You might experience confusion since nicotine’s effects tend to temporarily sharpen our thinking and if you cut out the drug it takes a little time for your system to rebound to its normal baseline state of alertness. You might cough for a while as the lungs clear themselves and you might be a little agitated or sad as though something important were missing in your life. There is one more positive to quitting nicotine. To quit, all you do is quit nicotine.

It’s not a gray area or open to confusion or interpretation.Quitting means no nicotine, no patches, no gum, no candy, no toothpicks, no replacements of any sort. If you’re quitting food addictions or behavior addictions it’s tough to come to grips with what represents normal use. With those addictions, as they say, you have to let the tiger out of the cage on a daily basis. With nicotine it is extremely clear, one of those rare things in life that’s black and white.

To quit means no nicotine. No cutting back, no gum, no patches, no nicotine, and no confusion. Nicotine does create a craving and although it is minimal physically it gets very pronounced mentally and emotionally.It is experienced very much like an obsessive compulsive disorder where a person has to check the house three times before they leave or they won’t be much able to function.

You have to have nicotine because your mind tells you you have to.

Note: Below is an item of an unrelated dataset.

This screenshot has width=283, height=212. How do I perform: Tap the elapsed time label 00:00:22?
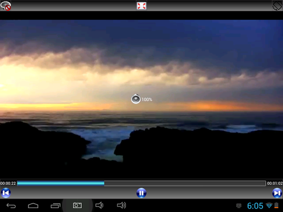8,183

But again the good news is we can get the mind corralled enough to cooperate with us and the body cravings are just not a problem. Actually the body starts to feel better almost immediately when we stop smoking. There is also a massive emotional component to smoking. This is the missing piece of most approaches to quitting.They don’t deal with the emotional component effectively or often, at all and emotions are huge drivers of behavior.

But smoking has huge emotional meaning for us, certainly it did when we started. It might be belonging, or independence, or an adult rite of passage or any of a thousand things. For some of us if our parents smoked it means home. Part of the awareness-based approach requires that we look into the meaning of smoking. Often it is tied to the ‘full-filling’ experience of flooding our lungs with smoke and that full-filling has emotional significance.My experience is that nicotine is a very mental but also a very emotional drug.

Mentally, favored by writers and other intellectual types, it appears to work to clarify and focus thinking. It is also favored by people who are struggling emotionally. It provides a time-out, a mini-vacation from the world where we can withdraw into the ritual, fulfill ourselves, and then go back to the struggle. But at least, with nicotine use, we get to experience control and for a microsecond, perfect satisfaction where we get exactly what we want.That’s rare in life and a very desirable state if we experience most of our life as out of control.

Withdrawing from nicotine seems to have more of an effect on thinking and feeling process than on physical processes. Thinking, which we then attach to emotion to drive it, is the place where the difficulty comes in terms of relapse. Our thought process gets obsessive about finding a smoke and once we engage in those thoughts and the emotional drive, it all gets very very conflicted, difficult, and usually leads to relapse.If you’ve tried to quit, and failed, you know that when you first started thinking about having a cigarette you were lost. The balance tipped at the point where you considered some amount of nicotine as an option and it was all downhill from there to a cigarette. Some amount of use always leads back to the regular amount of use.

If we can work with thinking and feeling in such a way that the process never gets entertained, never has a chance to grab on, then the mind doesn’t do what it does best, rationalize some amount of use of nicotine and use emotion to drive the drug seeking behavior.